By Ariana Eunjung Cha and Dan Keating: For Complete Post, Click Here…
Nearly 9 out of 10 deaths are now in people 65 or older, the highest rate since the pandemic began.
President Biden may have declared the coronavirus pandemic “over,” but from John Felton’s view as the Yellowstone County health officer in Billings, Mont., it’s not over, just different.
Now, more than ever,it is a plague of the elderly.
In October, Felton’s team logged six deaths due to the virus, many of them among vaccinated people. Their ages: 80s, 60s, 70s, 80s, 90s, 90s. Yellowstone County made the decision early in the crisis to recognize each death individually, and Felton said that is as important as ever to acknowledge the unrelenting toll on a still-vulnerable older generation, while most everyone else has moved on.

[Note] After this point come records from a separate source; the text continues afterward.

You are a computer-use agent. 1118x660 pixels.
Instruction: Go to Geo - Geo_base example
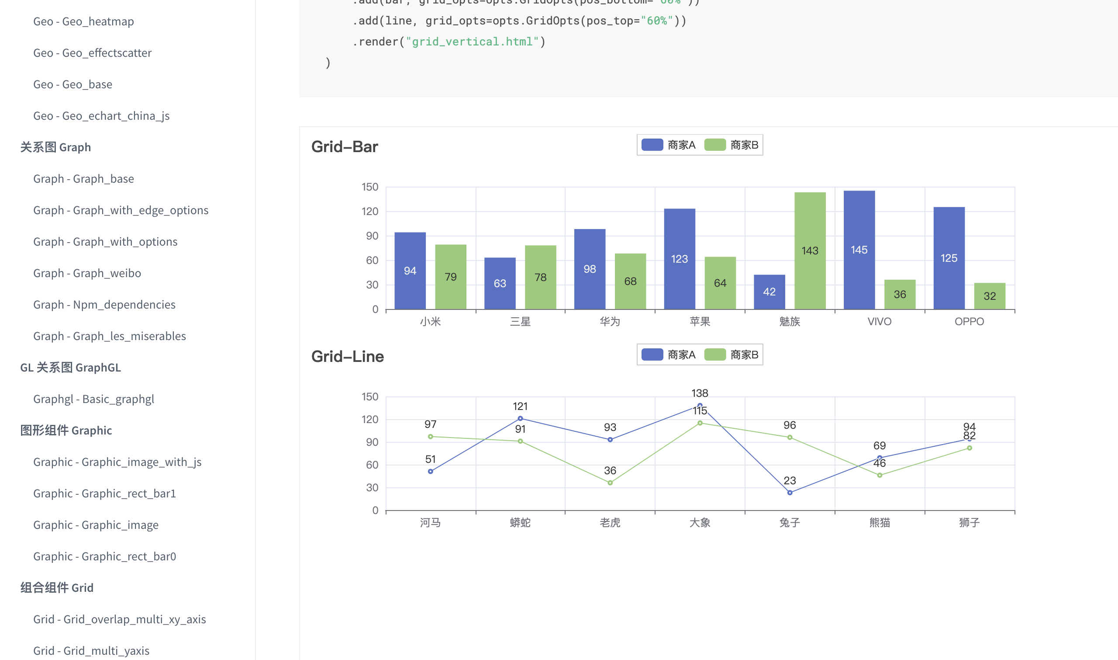pyautogui.click(x=73, y=85)
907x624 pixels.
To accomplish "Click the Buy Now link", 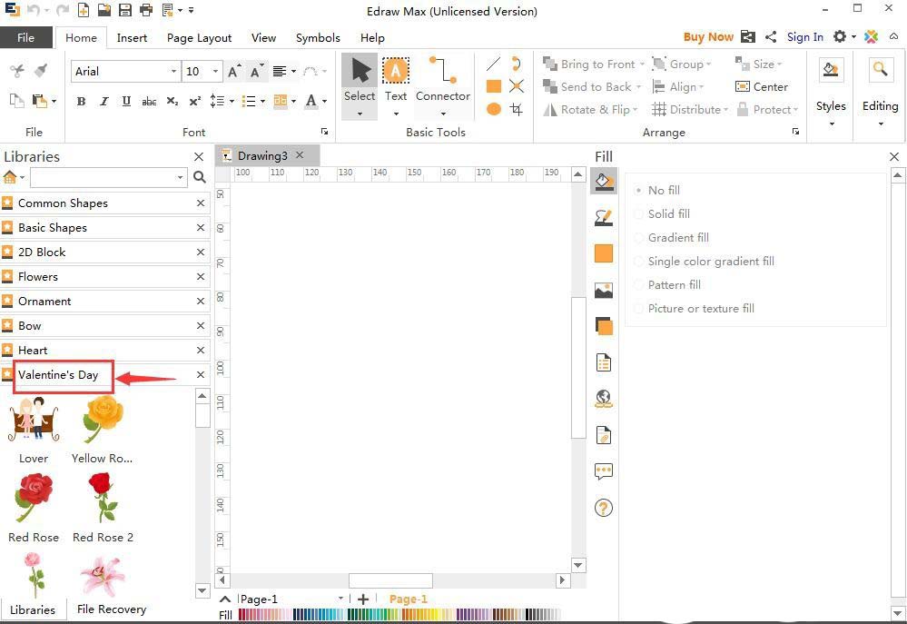I will tap(708, 37).
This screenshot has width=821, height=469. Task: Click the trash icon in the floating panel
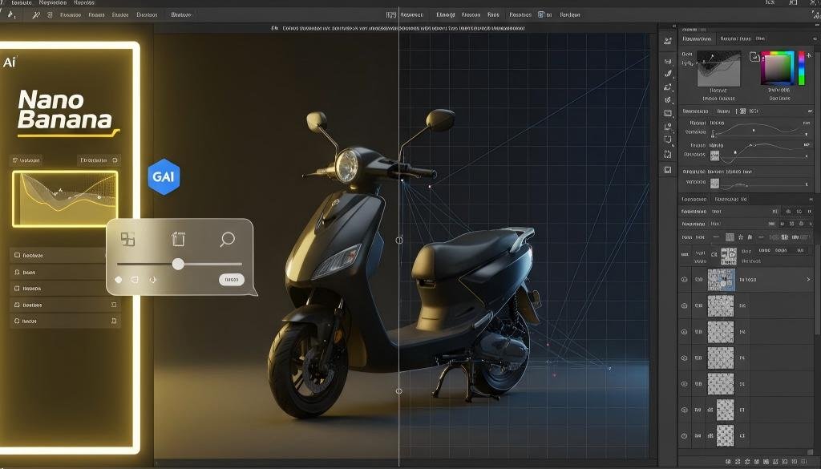point(178,239)
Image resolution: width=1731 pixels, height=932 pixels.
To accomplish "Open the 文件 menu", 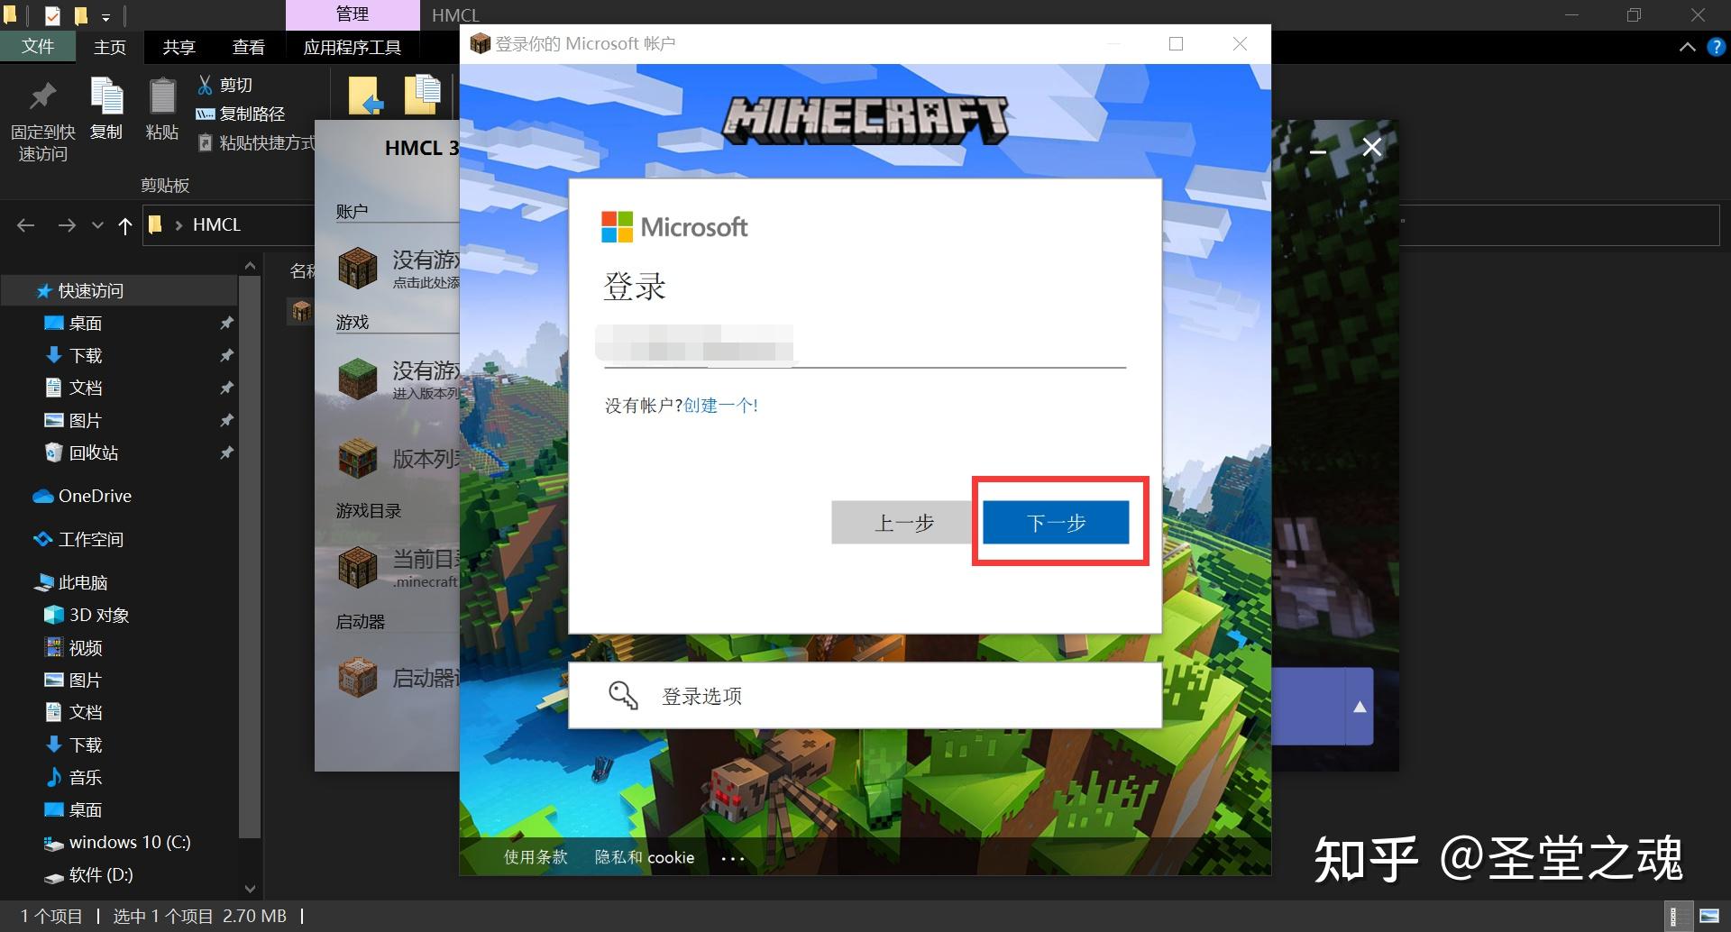I will click(x=38, y=46).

“I think about someone’s grandfather — the plays they wouldn’t watch, the games on the football field they wouldn’t see,” he said.

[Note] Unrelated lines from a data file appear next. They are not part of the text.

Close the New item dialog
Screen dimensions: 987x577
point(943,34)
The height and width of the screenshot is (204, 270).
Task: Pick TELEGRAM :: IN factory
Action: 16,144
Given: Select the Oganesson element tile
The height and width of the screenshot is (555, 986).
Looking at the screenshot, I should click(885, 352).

More than 300 people are still dying each day on average from covid-19, most of them 65 or older, according to data from the Centers for Disease Control and Prevention. While that’s much lower than the 2,000 daily toll at the peak of the delta wave, it is still roughly two to three times the rate at which people die of the flu — renewing debate about what is an “acceptable loss.”